**Items**
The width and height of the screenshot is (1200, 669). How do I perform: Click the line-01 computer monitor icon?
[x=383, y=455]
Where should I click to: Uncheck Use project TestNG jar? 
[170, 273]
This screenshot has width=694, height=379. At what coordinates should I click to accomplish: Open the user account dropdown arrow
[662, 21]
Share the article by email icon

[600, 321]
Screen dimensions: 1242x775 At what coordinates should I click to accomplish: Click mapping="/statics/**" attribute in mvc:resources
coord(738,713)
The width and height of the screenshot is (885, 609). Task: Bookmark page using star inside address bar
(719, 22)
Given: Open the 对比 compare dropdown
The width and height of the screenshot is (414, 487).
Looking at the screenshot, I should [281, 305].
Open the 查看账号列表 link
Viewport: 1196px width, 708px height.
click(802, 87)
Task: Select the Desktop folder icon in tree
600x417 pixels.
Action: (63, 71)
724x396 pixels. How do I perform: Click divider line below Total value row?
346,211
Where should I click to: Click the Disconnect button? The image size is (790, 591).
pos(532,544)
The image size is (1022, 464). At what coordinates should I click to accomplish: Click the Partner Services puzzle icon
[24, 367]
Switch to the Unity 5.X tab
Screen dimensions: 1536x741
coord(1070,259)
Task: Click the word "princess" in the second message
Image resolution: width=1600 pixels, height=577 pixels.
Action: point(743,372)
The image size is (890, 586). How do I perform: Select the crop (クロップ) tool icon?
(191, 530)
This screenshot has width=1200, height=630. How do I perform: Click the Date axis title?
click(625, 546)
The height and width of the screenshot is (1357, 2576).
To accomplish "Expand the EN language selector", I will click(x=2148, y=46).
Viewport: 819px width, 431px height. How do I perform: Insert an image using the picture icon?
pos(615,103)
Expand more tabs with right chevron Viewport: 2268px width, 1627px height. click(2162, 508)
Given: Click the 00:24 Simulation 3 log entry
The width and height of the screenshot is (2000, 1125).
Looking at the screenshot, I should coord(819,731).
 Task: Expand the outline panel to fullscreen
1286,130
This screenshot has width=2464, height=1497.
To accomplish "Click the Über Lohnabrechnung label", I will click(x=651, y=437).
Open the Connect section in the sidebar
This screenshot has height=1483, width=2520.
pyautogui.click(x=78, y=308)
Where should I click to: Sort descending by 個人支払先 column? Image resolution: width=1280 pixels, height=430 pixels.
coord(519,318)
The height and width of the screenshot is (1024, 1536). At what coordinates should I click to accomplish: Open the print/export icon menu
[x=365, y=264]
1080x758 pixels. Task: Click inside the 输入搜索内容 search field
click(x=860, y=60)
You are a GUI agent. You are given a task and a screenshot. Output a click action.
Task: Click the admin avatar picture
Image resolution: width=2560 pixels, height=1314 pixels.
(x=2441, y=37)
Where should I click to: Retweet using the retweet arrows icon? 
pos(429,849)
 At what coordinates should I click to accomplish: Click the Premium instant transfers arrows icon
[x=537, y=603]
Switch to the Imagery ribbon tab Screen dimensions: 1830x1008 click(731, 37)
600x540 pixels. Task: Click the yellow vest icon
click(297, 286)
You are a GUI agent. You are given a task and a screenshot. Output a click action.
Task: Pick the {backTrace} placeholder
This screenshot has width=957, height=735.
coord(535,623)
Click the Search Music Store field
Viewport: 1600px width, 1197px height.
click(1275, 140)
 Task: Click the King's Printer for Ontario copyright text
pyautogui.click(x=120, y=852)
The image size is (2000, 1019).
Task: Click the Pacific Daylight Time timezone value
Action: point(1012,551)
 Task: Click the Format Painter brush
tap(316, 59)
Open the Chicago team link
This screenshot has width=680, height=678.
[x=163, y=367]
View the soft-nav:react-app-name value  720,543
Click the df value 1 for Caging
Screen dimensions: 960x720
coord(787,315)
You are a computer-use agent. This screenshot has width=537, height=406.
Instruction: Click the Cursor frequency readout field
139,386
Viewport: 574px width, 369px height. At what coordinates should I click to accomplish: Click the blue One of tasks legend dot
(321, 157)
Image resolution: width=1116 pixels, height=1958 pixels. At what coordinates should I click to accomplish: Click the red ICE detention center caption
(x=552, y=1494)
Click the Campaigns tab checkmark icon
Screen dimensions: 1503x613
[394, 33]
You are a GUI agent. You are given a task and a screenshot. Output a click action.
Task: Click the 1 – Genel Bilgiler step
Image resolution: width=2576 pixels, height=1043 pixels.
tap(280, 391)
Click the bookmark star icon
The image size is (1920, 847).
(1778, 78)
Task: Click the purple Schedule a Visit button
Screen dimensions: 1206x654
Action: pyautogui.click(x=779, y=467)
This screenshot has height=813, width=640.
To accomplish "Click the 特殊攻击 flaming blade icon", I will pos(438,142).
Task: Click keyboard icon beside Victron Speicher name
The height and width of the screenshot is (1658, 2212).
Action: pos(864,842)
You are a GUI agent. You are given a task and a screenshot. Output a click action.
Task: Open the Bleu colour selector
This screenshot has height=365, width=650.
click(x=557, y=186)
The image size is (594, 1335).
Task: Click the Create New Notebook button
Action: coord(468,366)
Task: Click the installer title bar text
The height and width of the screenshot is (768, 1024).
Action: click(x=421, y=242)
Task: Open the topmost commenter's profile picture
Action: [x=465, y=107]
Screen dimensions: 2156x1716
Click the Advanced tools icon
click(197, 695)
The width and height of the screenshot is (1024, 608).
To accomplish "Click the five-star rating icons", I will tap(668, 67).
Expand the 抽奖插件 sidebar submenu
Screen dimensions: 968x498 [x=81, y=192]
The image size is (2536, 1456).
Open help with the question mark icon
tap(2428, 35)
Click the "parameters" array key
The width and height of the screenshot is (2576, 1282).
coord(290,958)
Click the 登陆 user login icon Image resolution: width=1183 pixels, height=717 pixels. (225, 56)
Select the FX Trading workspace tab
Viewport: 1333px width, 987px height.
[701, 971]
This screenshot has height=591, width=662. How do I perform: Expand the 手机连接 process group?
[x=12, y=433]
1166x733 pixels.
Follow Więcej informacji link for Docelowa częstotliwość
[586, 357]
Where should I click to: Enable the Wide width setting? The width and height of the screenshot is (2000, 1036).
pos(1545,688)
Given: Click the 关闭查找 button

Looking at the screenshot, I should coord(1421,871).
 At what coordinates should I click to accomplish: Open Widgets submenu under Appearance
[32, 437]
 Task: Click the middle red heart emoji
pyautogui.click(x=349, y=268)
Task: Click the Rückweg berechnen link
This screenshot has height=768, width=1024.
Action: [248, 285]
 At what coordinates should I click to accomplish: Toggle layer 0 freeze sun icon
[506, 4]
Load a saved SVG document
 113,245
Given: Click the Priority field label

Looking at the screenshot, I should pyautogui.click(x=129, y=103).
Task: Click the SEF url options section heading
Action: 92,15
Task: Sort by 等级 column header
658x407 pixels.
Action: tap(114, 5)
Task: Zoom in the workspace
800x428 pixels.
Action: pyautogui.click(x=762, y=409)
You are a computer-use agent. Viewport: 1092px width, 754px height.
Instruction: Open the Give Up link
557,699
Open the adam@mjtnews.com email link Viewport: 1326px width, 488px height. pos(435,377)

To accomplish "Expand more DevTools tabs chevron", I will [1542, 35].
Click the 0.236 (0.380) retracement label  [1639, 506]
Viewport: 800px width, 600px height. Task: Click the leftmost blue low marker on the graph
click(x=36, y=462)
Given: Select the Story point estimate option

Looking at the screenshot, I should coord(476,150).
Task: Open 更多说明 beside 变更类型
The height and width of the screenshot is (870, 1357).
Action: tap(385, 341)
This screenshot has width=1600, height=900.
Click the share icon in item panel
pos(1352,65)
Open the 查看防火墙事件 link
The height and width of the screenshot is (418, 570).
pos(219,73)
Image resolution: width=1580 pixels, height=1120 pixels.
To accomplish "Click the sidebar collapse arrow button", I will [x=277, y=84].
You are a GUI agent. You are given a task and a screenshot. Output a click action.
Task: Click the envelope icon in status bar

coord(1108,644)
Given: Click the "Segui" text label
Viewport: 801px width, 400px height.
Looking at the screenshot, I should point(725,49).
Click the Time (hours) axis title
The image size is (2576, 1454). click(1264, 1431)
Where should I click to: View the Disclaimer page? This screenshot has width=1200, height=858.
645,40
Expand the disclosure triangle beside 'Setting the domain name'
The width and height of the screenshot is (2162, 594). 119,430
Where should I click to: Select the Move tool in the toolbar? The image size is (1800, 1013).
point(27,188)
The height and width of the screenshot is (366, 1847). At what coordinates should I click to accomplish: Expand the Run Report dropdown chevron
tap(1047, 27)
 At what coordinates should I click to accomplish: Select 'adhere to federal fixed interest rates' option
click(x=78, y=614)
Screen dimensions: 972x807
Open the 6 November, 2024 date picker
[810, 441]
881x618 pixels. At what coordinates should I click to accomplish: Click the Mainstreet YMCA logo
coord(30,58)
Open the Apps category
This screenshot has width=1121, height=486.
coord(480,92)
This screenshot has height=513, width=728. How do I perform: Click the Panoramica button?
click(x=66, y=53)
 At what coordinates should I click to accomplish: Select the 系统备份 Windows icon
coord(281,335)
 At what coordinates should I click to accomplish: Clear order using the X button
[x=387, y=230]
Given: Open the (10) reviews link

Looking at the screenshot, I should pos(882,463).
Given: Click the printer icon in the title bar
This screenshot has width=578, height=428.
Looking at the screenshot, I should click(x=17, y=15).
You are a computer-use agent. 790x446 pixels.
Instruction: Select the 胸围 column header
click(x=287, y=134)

**Short exercise**
Which lines in the listing above contain the word "more", with capitalization matching? Copy out each one.

**Written reply**
Expand more tabs with right chevron Viewport: 2268px width, 1627px height. click(2162, 508)
To accomplish "Expand more DevTools tabs chevron", I will [1542, 35].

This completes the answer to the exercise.